Exercice proposé A: Indiquez par oui ou par non si chacune des affirmations suivantes concorde avec l’article sur Axel Witsel, en citant à l’identique les mots de l’article qui permettent de trancher : (i) Witsel a appris toute sa technique dans la rue. (ii) Siramana Dembélé est l’entraîneur principal du Standard. (iii) La banderole du quotidien régional félicite le Standard pour son premier titre.
Exercice proposé B: Recopiez sans rien changer le passage de l’article sur Axel Witsel qui commence par « Le talentueux médian » et se termine par « de sa copine. ».
Exercice proposé C: Selon l’article sur Axel Witsel, pourquoi Witsel considère-t-il Siramana Dembélé comme son grand frère ? Répondez en une à trois phrases.

--- Extrait du texte ---

Rester dans l’histoire

Le talentueux médian revient calmement sur ses deux dernières années glorieuses mais se projette avec ferveur dans l’avenir.

Ce qui est bien avec un Soulier d’Or, c’est qu’on connaît tout de sa vie avant de l’avoir rencontré. On sait qu’il fête ses prix individuels dans des snacks pitta et qu’il a appris toute sa technique dans la rue. On connaît ses magasins préférés, ses cafés favoris, ses hobbies. On a déjà vu des photos de ses amis, de ses jouets d’enfant, de sa famille, de sa voiture et de sa copine.

On n’est donc pas surpris qu’ Axel Witsel nous donne rendez-vous à La Cafétaria, établissement situé à deux pas du Carréliégeois, où trône encore une banderole du quotidien régional félicitant le Standard pour son deuxième titre. Lorsqu’on avait voulu savoir où le jeune international belge se délassait entre deux entraînements, le nom de l’établissement tenu (entre autres) par Siramana Dembélé, l’ancien joueur et désormais T3 du Standard, était naturellement revenu dans la conversation.  » Je me sens bien ici « , dit Witsel.  » Sira est un peu mon grand frère. Quand je suis arrivé chez les pros, c’est le premier joueur qui est venu vers moi. Il m’a dit où je devais m’installer et m’a donné mes affaires. On n’a pas le même sang mais je le considère comme mon grand frère.  »

--- Enregistrements extraits ---

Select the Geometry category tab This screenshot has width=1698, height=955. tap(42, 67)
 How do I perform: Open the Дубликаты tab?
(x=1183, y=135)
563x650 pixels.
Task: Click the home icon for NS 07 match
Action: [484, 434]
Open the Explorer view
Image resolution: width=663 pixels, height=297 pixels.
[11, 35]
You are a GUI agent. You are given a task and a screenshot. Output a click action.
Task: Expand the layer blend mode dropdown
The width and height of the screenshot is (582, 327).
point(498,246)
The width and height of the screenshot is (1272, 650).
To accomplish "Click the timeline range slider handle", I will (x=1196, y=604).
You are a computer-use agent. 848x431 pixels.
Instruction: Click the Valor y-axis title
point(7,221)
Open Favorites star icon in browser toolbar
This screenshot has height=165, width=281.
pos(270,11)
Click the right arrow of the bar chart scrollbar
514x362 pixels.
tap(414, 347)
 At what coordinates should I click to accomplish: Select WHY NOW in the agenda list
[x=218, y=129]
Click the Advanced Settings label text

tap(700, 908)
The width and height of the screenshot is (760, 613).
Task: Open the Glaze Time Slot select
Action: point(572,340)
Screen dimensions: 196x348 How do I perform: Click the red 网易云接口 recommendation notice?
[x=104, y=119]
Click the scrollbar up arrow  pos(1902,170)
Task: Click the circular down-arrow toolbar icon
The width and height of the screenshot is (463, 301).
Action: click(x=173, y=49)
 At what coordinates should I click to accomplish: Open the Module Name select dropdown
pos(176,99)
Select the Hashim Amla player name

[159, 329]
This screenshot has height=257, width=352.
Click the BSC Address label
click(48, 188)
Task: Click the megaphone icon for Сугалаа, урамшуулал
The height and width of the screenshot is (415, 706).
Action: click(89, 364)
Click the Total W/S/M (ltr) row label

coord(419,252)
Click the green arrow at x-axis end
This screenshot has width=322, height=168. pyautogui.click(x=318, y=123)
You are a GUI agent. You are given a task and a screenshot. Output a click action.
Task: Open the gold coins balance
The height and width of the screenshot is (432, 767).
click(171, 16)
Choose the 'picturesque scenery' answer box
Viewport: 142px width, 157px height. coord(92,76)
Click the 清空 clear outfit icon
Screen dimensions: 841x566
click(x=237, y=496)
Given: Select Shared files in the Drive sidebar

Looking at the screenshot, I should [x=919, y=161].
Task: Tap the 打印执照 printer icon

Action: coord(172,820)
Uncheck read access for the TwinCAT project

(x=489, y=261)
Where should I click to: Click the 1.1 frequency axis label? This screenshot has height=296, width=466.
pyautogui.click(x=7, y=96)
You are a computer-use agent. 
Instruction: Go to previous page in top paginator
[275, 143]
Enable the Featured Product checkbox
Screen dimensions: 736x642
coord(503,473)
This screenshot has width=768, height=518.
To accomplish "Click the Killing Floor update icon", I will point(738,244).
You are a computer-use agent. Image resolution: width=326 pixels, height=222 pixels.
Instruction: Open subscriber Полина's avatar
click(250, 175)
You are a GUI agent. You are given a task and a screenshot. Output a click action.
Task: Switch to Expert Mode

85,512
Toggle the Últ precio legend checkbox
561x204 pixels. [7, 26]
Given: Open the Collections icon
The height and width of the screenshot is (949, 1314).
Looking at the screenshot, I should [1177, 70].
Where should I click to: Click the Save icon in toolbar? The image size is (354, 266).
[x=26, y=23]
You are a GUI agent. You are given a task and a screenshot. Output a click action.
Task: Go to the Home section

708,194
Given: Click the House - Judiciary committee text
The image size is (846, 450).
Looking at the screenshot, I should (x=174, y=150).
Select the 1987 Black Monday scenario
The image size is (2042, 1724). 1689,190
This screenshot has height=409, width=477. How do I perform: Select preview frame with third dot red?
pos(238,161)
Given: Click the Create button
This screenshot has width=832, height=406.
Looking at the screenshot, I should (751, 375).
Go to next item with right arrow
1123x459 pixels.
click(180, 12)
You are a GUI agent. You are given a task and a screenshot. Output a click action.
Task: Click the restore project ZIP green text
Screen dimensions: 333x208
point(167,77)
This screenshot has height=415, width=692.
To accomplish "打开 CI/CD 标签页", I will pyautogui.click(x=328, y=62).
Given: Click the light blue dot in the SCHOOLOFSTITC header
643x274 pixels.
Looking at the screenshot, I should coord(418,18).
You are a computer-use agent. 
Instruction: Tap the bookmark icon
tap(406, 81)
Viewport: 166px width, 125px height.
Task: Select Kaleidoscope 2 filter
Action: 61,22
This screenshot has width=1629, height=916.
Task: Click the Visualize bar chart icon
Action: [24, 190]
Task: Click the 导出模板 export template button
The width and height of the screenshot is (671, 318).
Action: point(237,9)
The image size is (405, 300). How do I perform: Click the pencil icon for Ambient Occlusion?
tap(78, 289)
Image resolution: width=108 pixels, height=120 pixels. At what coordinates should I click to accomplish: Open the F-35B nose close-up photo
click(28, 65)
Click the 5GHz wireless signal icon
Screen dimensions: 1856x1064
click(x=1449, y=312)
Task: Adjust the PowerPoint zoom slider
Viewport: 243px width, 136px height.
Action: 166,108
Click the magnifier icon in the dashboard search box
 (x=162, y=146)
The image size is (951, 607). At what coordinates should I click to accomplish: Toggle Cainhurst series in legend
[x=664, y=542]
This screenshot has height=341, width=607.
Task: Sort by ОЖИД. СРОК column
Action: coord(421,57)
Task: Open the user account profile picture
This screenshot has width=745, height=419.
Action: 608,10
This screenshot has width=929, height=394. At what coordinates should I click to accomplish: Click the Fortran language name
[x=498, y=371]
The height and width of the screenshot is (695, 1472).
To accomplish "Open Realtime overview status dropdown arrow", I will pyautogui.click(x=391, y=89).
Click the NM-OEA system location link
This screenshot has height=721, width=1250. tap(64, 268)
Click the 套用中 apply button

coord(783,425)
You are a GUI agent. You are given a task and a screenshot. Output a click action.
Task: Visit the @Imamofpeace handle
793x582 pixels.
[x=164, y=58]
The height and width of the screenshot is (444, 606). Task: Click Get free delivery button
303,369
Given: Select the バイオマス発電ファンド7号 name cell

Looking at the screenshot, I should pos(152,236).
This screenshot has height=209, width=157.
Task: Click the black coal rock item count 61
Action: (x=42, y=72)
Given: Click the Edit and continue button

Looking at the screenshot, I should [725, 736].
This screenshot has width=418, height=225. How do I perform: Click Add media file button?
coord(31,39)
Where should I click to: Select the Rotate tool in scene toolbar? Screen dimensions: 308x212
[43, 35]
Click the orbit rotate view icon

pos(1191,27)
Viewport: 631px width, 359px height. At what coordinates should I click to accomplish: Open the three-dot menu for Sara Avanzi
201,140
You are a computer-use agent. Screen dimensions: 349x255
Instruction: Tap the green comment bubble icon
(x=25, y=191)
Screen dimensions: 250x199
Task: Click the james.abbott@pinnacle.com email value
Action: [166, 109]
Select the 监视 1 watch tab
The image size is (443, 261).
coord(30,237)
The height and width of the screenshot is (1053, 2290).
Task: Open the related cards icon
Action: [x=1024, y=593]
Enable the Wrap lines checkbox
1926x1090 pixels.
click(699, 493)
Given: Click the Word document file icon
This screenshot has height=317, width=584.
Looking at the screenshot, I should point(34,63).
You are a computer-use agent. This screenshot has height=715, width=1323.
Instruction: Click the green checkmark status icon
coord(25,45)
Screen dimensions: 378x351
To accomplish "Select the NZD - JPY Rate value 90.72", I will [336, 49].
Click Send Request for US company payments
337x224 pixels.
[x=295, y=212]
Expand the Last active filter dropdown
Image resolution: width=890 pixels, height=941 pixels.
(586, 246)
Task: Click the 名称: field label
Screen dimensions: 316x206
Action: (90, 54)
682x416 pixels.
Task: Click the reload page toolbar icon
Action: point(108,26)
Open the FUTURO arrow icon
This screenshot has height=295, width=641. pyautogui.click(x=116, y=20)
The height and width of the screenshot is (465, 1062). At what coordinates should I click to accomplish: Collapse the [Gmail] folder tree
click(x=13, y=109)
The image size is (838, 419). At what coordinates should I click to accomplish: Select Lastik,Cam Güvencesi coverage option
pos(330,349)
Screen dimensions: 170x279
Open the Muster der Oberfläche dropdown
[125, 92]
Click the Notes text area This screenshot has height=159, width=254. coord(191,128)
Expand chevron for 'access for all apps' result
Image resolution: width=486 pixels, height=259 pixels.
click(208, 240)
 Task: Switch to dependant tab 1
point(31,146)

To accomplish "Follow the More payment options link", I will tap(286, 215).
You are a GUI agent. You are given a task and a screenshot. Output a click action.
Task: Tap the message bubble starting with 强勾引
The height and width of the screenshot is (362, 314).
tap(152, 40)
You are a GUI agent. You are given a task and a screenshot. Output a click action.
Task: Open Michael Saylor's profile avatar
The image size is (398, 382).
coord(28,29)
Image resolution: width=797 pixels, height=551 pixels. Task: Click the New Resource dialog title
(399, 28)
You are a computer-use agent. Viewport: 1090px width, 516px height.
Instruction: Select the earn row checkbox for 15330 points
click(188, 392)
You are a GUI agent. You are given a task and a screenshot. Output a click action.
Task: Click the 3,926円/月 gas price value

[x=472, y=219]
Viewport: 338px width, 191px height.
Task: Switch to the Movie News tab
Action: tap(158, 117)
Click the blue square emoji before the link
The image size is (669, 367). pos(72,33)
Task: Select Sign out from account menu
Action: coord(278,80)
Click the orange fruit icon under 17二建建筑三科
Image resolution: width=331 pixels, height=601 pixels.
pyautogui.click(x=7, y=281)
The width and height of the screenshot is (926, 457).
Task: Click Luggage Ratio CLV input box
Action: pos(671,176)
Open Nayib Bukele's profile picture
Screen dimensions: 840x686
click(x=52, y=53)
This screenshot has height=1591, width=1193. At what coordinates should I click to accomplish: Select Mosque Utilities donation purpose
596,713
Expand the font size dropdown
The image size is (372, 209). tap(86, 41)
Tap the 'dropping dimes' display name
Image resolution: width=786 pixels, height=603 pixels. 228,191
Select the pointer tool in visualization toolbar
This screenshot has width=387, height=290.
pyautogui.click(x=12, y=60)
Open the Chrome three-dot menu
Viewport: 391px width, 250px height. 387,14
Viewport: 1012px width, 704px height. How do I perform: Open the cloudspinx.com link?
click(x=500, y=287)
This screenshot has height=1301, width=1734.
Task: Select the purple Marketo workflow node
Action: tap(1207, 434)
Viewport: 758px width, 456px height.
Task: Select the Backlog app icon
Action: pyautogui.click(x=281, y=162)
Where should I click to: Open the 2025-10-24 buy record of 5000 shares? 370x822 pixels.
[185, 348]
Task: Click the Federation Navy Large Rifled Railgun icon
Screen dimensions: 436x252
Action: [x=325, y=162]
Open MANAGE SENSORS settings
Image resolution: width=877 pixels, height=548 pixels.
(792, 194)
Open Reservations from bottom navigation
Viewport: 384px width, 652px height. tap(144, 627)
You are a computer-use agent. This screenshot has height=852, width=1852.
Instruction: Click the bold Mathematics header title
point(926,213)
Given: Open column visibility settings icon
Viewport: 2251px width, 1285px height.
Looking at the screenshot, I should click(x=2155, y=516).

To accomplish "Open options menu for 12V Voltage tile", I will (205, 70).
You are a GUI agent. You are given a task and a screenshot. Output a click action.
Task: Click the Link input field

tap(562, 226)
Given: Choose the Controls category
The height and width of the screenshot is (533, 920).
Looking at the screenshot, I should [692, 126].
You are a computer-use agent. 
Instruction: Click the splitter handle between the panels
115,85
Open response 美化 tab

---

Bonne réponse A:
(i) Oui : « qu’il a appris toute sa technique dans la rue »
(ii) Non : « l’ancien joueur et désormais T3 du Standard »
(iii) Non : « félicitant le Standard pour son deuxième titre »

Bonne réponse B:
Le talentueux médian revient calmement sur ses deux dernières années glorieuses mais se projette avec ferveur dans l’avenir.

Ce qui est bien avec un Soulier d’Or, c’est qu’on connaît tout de sa vie avant de l’avoir rencontré. On sait qu’il fête ses prix individuels dans des snacks pitta et qu’il a appris toute sa technique dans la rue. On connaît ses magasins préférés, ses cafés favoris, ses hobbies. On a déjà vu des photos de ses amis, de ses jouets d’enfant, de sa famille, de sa voiture et de sa copine.

Bonne réponse C: Quand Witsel est arrivé chez les pros, Siramana Dembélé a été le premier joueur à venir vers lui. Il lui a dit où il devait s’installer et lui a donné ses affaires.